Later, when I got the first disk controller working, I just copied the boot loader from the simh sources – which I studied to get an idea of which parts of the disk controller were essential and which I could skip. And after the second and third disk controllers came into being, I just followed that pattern. Eventually that turned into T44 – the boot loader so far, the one that will announce itself with ‘Hello world’ and then proceed to boot from the first disk on the first available controller it knows about – RK05, RL02, RP06, in that order. Since in most cases the systems have one SD card only, and thus only one controller, that conveniently works for most cases. But Scott was building a system with both an RL and RH controller, so wanting to boot from a specific disk made total sense. So we looked into the challenge of making the original M9312 code work.

The first issue was that the M9312 code used absolute psects – as in, code to be fixed at a specific address. I knew there was an issue with that in my macro11 toolchain, but I never found what it was. Scott found it quickly though, it was a rather embarrassing mistake I made in the replacement of the macro11 linker that I modified to output the VHDL source for the boot roms.
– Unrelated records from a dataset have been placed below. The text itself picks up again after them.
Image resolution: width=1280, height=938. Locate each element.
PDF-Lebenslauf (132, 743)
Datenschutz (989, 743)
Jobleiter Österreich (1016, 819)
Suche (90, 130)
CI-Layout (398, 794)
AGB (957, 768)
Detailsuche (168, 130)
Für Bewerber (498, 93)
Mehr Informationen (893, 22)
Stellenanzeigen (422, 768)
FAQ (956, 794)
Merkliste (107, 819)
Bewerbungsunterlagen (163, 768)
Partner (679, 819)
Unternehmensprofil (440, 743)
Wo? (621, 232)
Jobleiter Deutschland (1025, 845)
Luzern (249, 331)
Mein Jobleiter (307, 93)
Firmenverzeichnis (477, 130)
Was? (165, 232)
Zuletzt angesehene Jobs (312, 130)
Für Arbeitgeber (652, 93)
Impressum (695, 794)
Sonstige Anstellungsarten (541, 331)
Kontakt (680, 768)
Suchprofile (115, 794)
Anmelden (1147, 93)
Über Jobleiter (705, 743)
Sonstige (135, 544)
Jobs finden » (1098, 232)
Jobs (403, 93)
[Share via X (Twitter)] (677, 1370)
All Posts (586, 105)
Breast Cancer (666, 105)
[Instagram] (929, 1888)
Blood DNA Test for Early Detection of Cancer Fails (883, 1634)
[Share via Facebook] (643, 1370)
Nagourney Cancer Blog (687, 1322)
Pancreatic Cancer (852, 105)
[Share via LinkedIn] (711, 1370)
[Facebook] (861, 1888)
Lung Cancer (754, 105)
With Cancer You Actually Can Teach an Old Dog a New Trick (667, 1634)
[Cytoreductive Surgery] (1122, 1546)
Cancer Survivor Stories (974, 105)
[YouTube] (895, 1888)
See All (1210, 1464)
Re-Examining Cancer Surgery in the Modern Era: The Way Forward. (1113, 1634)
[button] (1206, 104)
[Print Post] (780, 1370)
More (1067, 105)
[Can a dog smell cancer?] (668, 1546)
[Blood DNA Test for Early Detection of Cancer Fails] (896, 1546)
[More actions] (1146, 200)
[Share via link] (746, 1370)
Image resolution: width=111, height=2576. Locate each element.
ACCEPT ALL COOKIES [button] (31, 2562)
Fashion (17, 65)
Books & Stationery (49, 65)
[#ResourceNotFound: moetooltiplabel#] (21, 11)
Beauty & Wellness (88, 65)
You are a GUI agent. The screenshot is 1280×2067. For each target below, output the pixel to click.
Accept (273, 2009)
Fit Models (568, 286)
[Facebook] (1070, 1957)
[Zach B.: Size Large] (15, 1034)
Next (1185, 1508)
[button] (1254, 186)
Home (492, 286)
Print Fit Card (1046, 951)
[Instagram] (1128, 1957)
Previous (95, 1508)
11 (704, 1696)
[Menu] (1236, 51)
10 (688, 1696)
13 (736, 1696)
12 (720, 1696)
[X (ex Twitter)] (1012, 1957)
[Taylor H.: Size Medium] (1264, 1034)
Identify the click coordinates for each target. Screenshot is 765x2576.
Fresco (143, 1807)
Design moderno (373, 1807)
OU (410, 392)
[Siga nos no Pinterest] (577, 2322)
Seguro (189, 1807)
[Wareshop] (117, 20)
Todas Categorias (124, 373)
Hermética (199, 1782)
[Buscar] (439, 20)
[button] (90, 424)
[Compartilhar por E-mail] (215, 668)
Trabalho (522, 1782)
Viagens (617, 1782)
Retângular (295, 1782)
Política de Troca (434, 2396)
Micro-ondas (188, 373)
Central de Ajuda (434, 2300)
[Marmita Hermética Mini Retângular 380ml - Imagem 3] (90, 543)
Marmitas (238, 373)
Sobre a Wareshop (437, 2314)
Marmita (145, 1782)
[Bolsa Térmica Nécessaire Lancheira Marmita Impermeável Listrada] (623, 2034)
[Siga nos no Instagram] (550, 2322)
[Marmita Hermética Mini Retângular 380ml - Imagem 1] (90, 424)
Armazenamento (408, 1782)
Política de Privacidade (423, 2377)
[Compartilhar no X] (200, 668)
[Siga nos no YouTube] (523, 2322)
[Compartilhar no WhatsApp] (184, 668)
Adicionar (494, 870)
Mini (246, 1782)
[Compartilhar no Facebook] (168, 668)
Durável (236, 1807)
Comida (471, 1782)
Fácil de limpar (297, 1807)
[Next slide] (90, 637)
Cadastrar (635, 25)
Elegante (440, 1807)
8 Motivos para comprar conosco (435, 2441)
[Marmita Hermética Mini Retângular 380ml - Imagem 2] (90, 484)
After that, it was surprisingly simple. Just a question of adding the secondary boot rom at 165000, and I restructured the original device boot roms into one source – so it will fit into a single rom image. A bit later, I also changed the interpreter to accept lower case input – the original only works with upper case, which is a bit awkward.

M9312 commands

  • L <octal value> : set address
  • D <octal value> : deposit value at address
  • E <space> : examine data at address
  • S : start program

It also accepts the name of the four device bootroms as command:

  • DL<#> : boot from RL disk #
  • DK<#> : boot from RK disk #
  • DB<#> : boot from RP disk #
  • ZZ : run diagnostic

To make space for the lower case input, I had to remove some of the code from the original interpreter source – a bit of diagnostic code that would run on first boot. That also leaves some leftover room to reintroduce the ‘Hello world’ message – I’ve become used to that, and I’m missing it now. Or maybe some more user friendliness in the command interpreter, it’s very historic in the original state – and although it is somewhat fun to have it work in that way, it also makes for a lot of typing mistakes.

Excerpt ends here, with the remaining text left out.